Ipshita Mandal, 21, is a senior scholar in biotechnology at the University of Auckland. She works as a research technician in the School of Chemistry and will gain her BTech (first class honours) in biotechnology in May, before flying off to take up her scholarship offer at the University of Cambridge in the United Kingdom.
Mandal plans to undertake studies that "investigate a technique for best formulating oral delivery of beneficial, live bacteria".
"[Bacteria] can be of medicinal value when taken in the right quantities," says Mandal. "My studies are looking at how the human gut reacts to taking capsules of probiotics and how the formulation needs to be modified. It's an exciting field."
She sees her studies as a stepping stone to forming a start-up company. "I will need to develop my skills in research into a commercial mindset to carry this out."
Mandal is interested in biotechnology as an emerging industry with multiple opportunities.
"It's also relevant for people in engineering, business management and other areas because it's such a young field. I wanted to have all those opportunities opening up once I'd graduated.
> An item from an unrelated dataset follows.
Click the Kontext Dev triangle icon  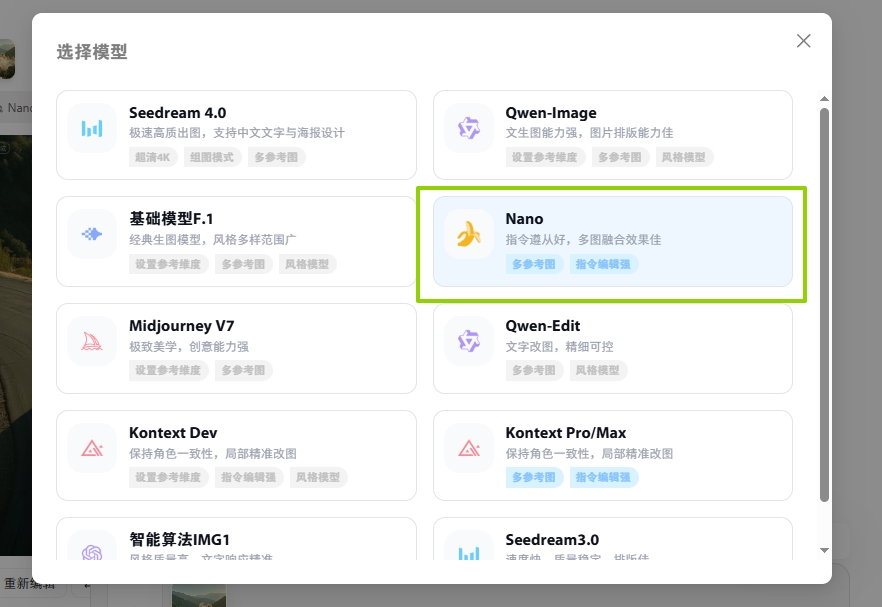click(x=92, y=448)
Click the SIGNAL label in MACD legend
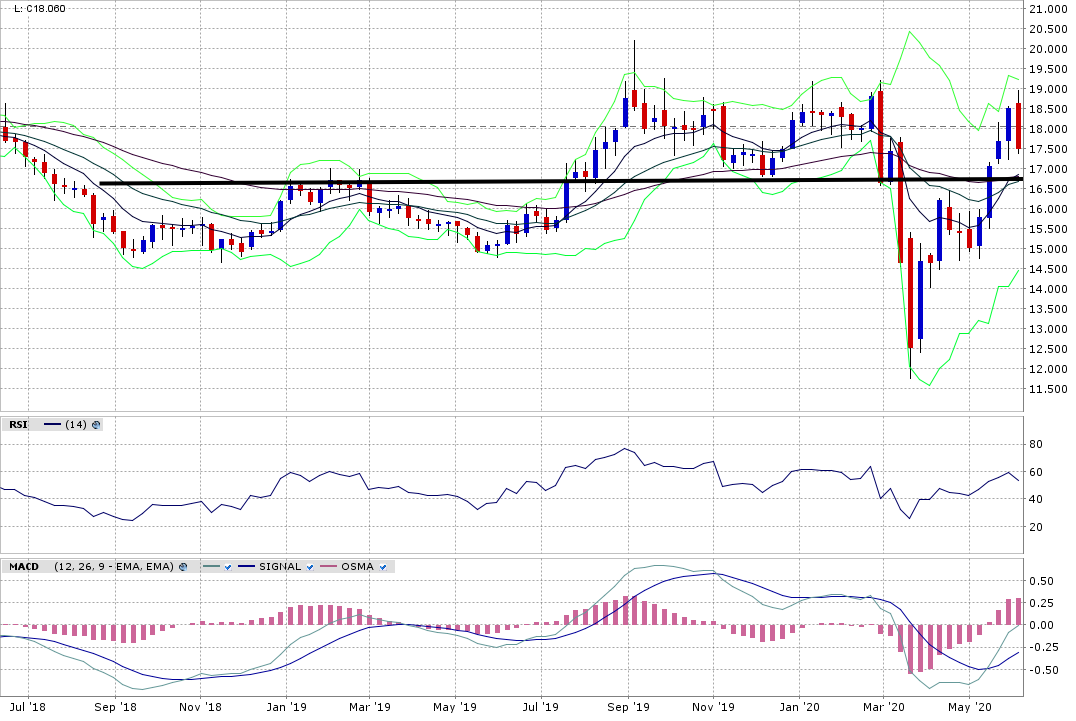Viewport: 1076px width, 721px height. (280, 567)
People have been talking about the biotech boom for the last 50 years but we haven't seen it yet.
"It's exciting to think I could be one of those people who helps the field push forward and develop, especially in Asia-Pacific economies."
Graduates can develop commercial skills through the Masters in Bioscience Enterprise programme, at the Institute for Innovation in Biotechnology (IIB), University of Auckland.
Life sciences students study finance/accounting, marketing, legal skills and science commercialisation.
Students also spend six months on an internship in the industry. "When they graduate they are genuinely bi-lingual in science and business," says Institute for Innovation in Biotechnology (IIB) director Professor Joerg Kistler.
The IIB provides facilities for the industry and creates networking opportunities for practitioners.